The latest issue of McAfee’s data breach and exfiltration report, Grand Theft Data II: The Drivers and State of Data Breaches, noted that while cybersecurity professionals have made progress through improved defensive tools, better integration and education, organizations continue to struggle with poor cyber hygiene issues that needlessly open them up to attacks. Furthermore, intellectual property (IP) theft has emerged as a top data target in U.S. and foreign companies.
McAfee surveyed IT professionals from organizations with more than 1,000 employees, and respondents were evenly split between commercial (1,000 to 5,000 employees) and enterprise (more than 5,000 employees). The resulting global group represented Australia, Canada, France, Germany, India, Singapore, the U.S., the UK, and a wide range of industries.
- The Upside. The top two actions cited for reducing the risk of breaches in the future are integrating the various security technologies into a more cohesive defense and additional education and training for employees on security risks.
- Crime costs us. Nearly three-quarters of all breaches have required public disclosure or have affected financial results, up five points from 2015.
- Top Targets: IP & PII. Intellectual property theft is now tied with personally identifiable information (PII) as the data categories with the highest potential impact to 43 percent of respondents. Notably, PII is of greater concern in Europe (49 percent), most likely due to the recent enforcement date of the General Data Protection Regulation (GDPR). In Asia-Pacific countries, intellectual property theft is of greater concern (51 percent) than PII.
- What’s old is new, still. The top three methods of exfiltrating data are database leaks, cloud applications, and removable USB drives.
- IT blames.. itself. IT is implicated in 52 percent of breaches due to poor cybersecurity hygiene. Business operations is the next most likely to be involved (29 percent of breaches). The most secure internal groups were finance (12 percent) and legal (6 percent).
- Do as I say, not as I do. A full 61 percent say their executives expect more lenient security policies for themselves, and this double standard results in more breaches 65 percent of the time.
A number of these findings align with what I’m hearing from our customers and partners across industries and geographies.
Targeting IP: The Corporate “Crown Jewels”
I know from my conversations with customers that IP theft is increasingly a concern among organizations, particularly those that do business globally.

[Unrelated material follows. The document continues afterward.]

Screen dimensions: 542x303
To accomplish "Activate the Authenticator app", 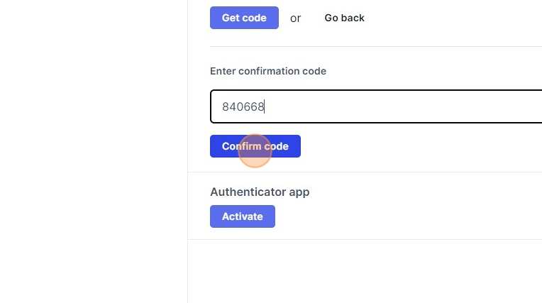I will point(243,216).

Today’s organizations obviously operate in very competitive global markets filled with aggressive rivals. There are various players out there in that global space that certainly target intellectual property. But I didn’t expect that IP had moved up to tie with PII as a top target for data theft.
There’s a question of whether regulatory reporting of data breaches in general has driven companies to acknowledge IP theft activity, or whether intellectual property theft truly has increased dramatically. We believe that part of it can be attributed to the increased use of improved tools such as DLP and CASB solutions.

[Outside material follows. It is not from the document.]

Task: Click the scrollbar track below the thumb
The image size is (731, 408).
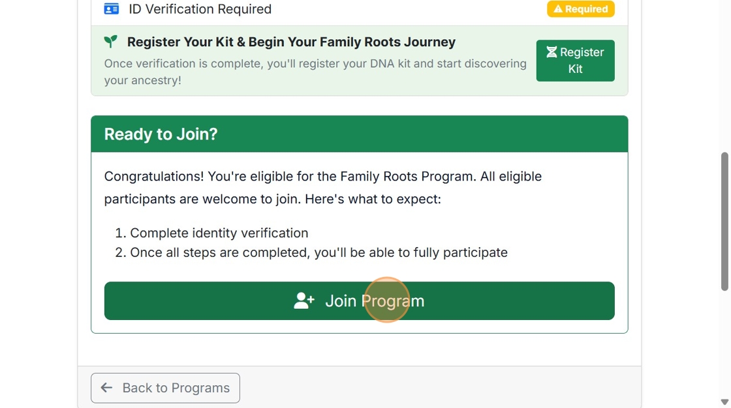Action: point(724,345)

Because organizations aren’t really obliged to report IP theft in the way they are required to acknowledge consumer data theft, there is a fair probability that much of the new IP theft activity can be attributed to the implementation of improved cybersecurity tools. Because many of the tools are being used to hunt for malicious digital squatters they are exposing breaches that previously may not have been discovered.

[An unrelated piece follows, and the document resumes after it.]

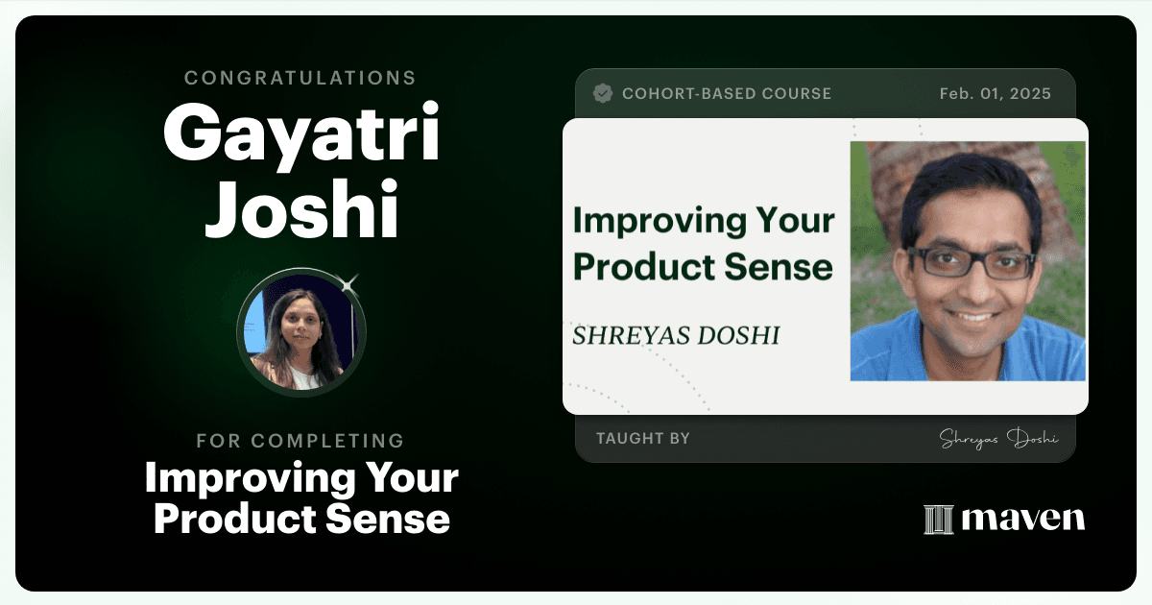Click the CONGRATULATIONS heading text
The image size is (1152, 605).
coord(301,77)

Intellectual property can also draw a different mix of bad actors. Certainly, some of our more traditional adversaries might find IP interesting, but when it comes to this category of data nation-states are increasingly implicated. That takes the challenge of protecting the data to a whole new level.
The report shows concern around IP loss in Asia, but it shows an increase across all regions and industries.
Cyber Hygiene: Still Careless After All These Years
Whether it was IT’s own role in data breaches, the use of USBs in attacks, executives demanding more lenient security policies (for themselves), or the recurrent mention of lax vulnerability patching priorities, cyber hygiene continues to plague organizations’ IT teams.
Today you can password protect and encrypt data ensuring that it is secure on a USB drive. You can implement DLP policies that prevent confidential data from being moved on the drive in the first place. There are very straightforward tools that address this threat that are not onerous for organizations to implement. They can be managed in ways that limit impact to user productivity while materially mitigating the risk of a breach.
Many of the major breaches we have seen over the past 24 months could have been avoided if applications and operating systems had been patched in a timelier manner.
The vulnerabilities these patches are designed to address can go unpatched for months despite the availability of the fixes. Organizations often delay implementing them because they are concerned that doing so might break something else in their environments, causing downstream business and productivity impact.
But it’s 2019, and the cloud has taught us that you can patch the same day a patch becomes available and the world won’t come to an end. Not patching may result in a breach that makes you wish it would come to an end.
We refer to these kinds of cyber hygiene principles as Cyber 101 for a reason. It’s really very important, we all know it, but we really can’t emphasize the importance of it enough.